▶ WORK TO COMPLETE
Everything from the line with "The width and" to the final line of the entries, both included, should be restated word for word; please omit the pictures.
** RECORDS FOR THE EXERCISE follows **
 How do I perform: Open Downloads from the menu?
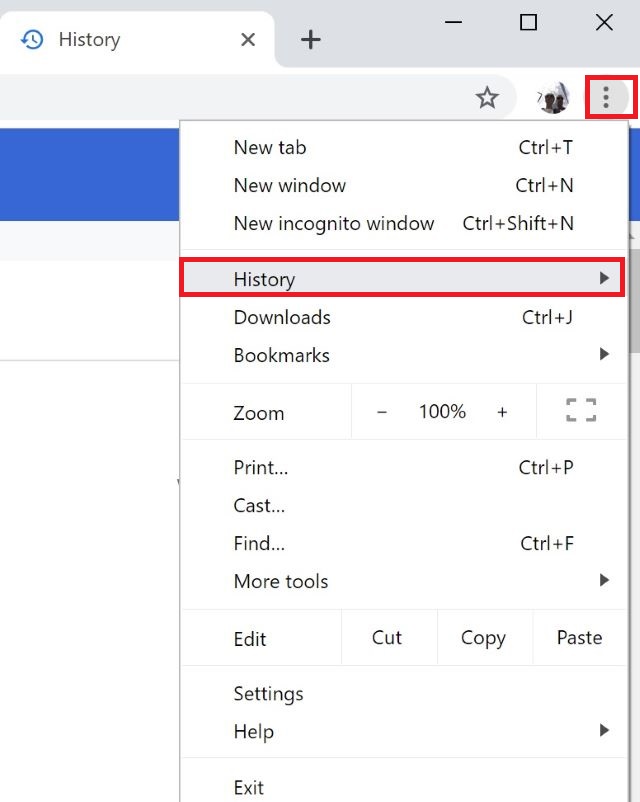click(x=404, y=317)
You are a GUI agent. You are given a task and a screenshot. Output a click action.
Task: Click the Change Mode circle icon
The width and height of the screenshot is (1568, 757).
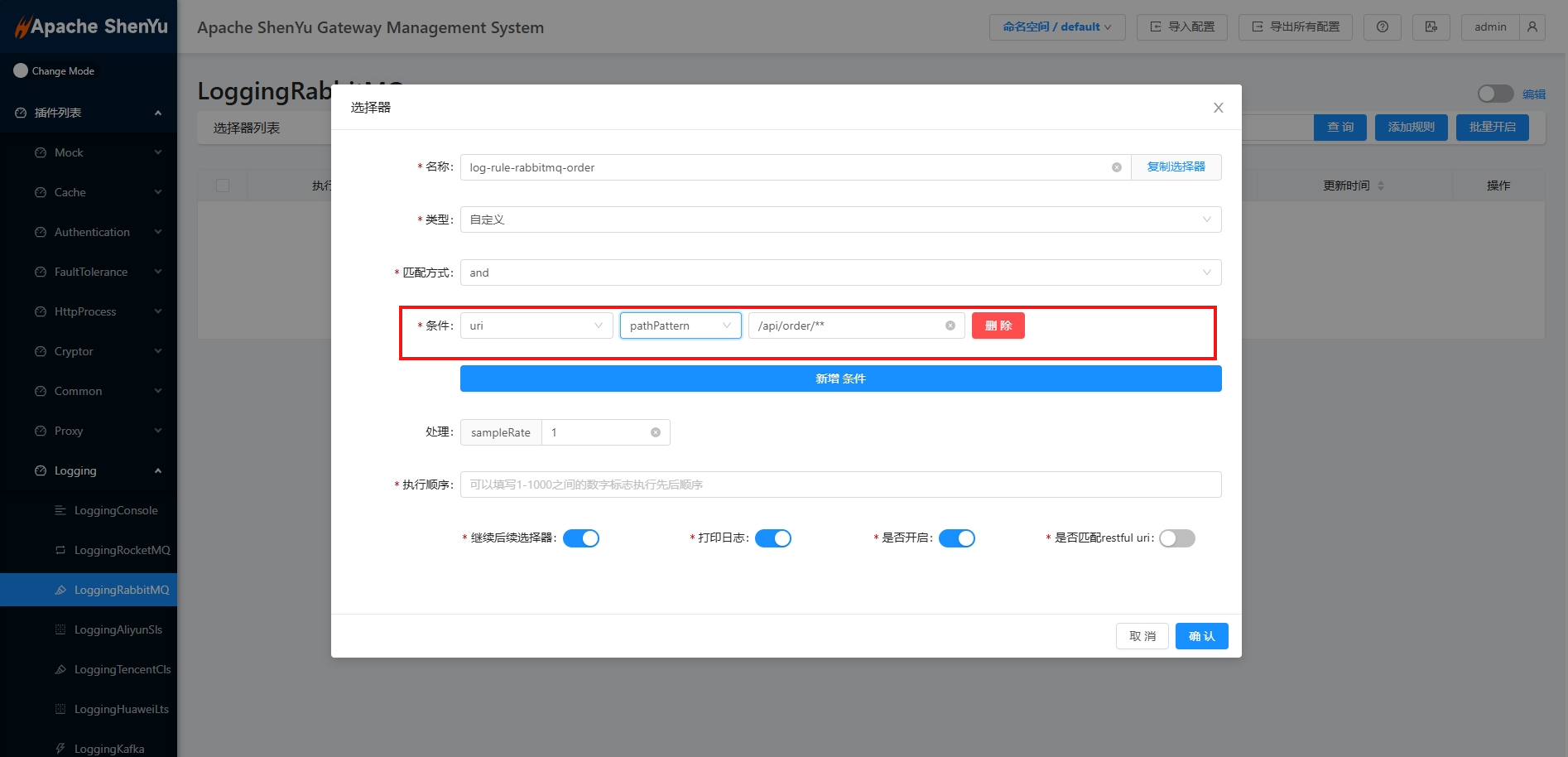tap(21, 70)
** End of RECORDS FOR THE EXERCISE **
▶ RESULT OF THE TASK
The width and height of the screenshot is (1568, 757).
tap(21, 70)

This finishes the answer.